A US federal judge has blocked an order issued by President Trump to deny the possibility of asylum to migrants crossing the southern border illegally.

US District Judge Jon Tigar in San Francisco issued the temporary restraining order after hearing arguments by civil rights groups.

Trump signed the order earlier this month in response to a caravan of migrants moving towards the border. He cited national security concerns but was opposed by civil rights groups.

Thousands of migrants from across Central America have been travelling north for weeks towards the US-Mexico border.

They say they are fleeing persecution, poverty and violence in their home countries of Honduras, Guatemala and El Salvador.

In the run-up to the US mid-term elections, President Trump said many of the migrants were criminals, called the caravan an invasion, and ordered troops to the border.
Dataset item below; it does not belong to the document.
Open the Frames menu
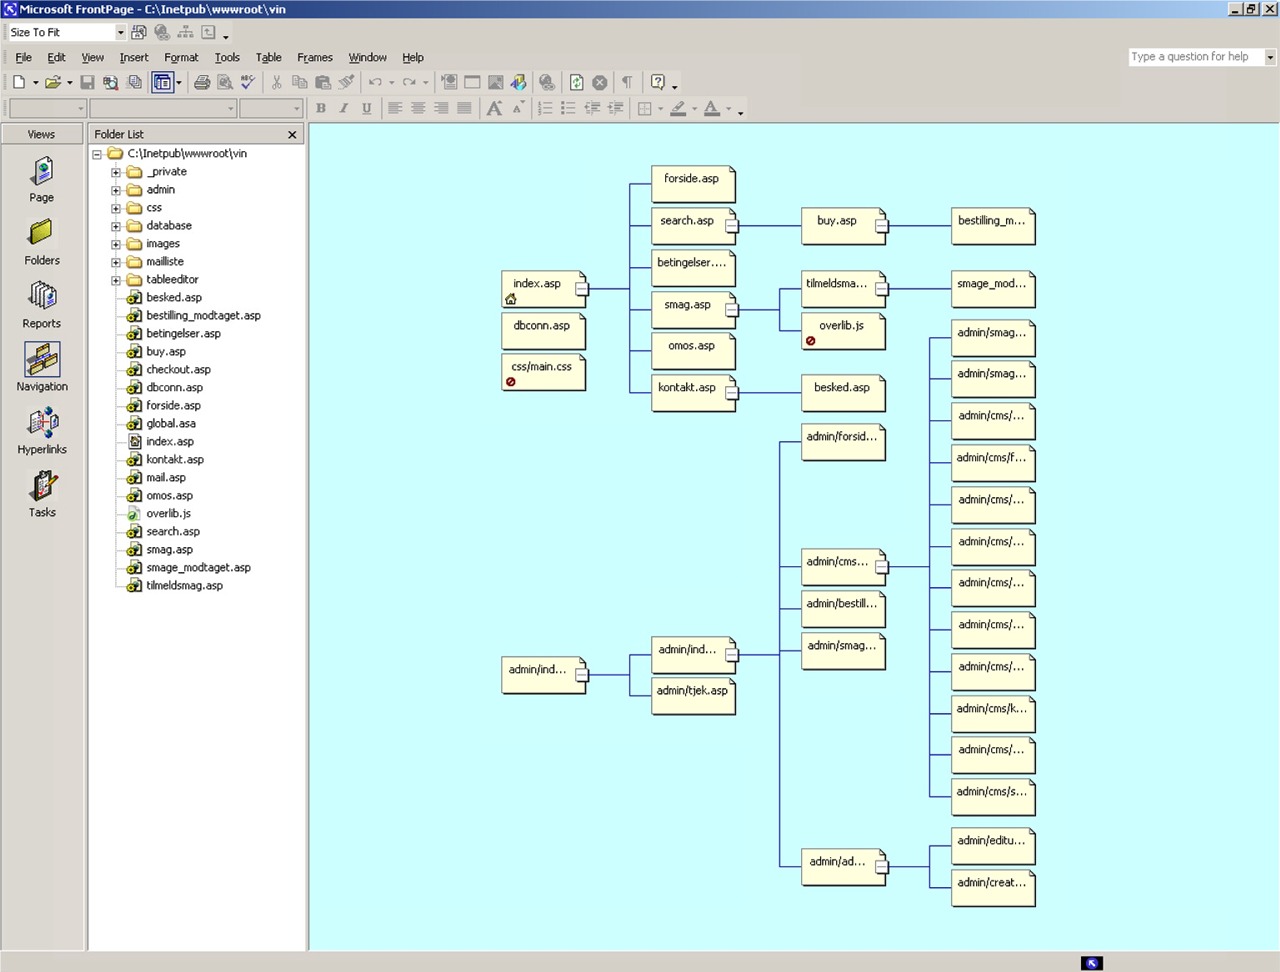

He also repeatedly suggested it was politically motivated.

Judge Tigar, in his ruling, said current legislation made it clear that any foreigner arriving in the US “whether or not at a designated port of arrival” could apply for asylum.

He said Trump’s proclamation on November 9 was an “extreme departure” from prior practice.
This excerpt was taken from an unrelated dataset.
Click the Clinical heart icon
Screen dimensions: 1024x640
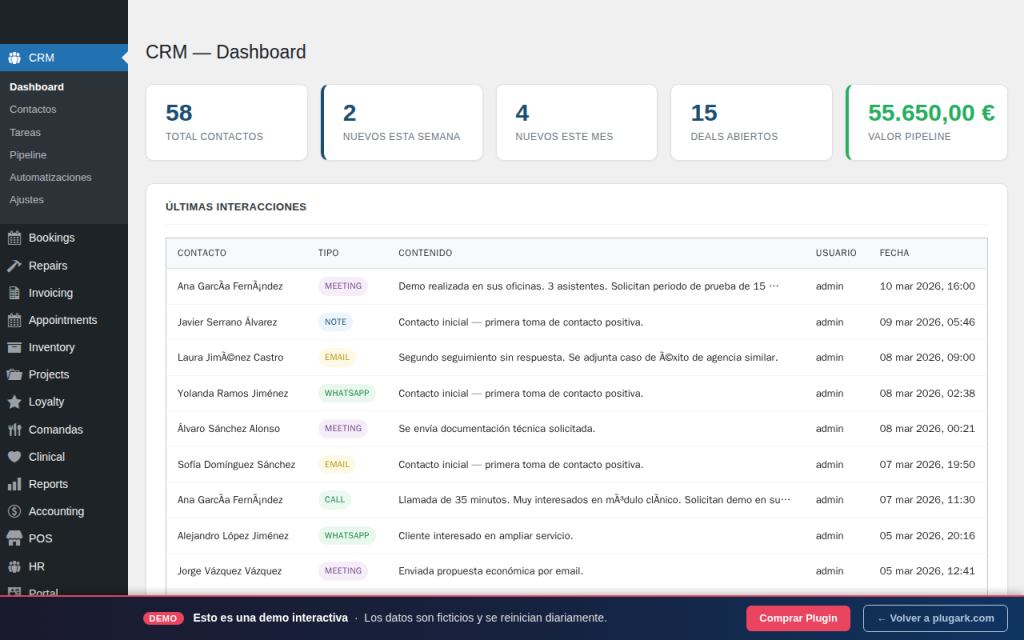coord(14,457)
“Whatever the scope of the president’s authority, he may not rewrite the immigration laws to impose a condition that Congress has expressly forbidden,” Judge Tigar added.

He was responding in a case brought by the American Civil Liberties Union (ACLU), the Southern Poverty Law Center and the Centr efor Constitutional Rights.

They argued that Trump’s ruling was illegal. The judge’s restraining order comes into immediate effect and remains in place until a court hearing in December to decide on the case.

Asylum seekers

The proclamation on November 9 says that anyone who wants to claim asylum in the US has to come in through official points of entry—and their cases will not be heard if they enter illegally. The ban was to last 90 days or until the US reached an agreement with Mexico to turn back asylum-seekers.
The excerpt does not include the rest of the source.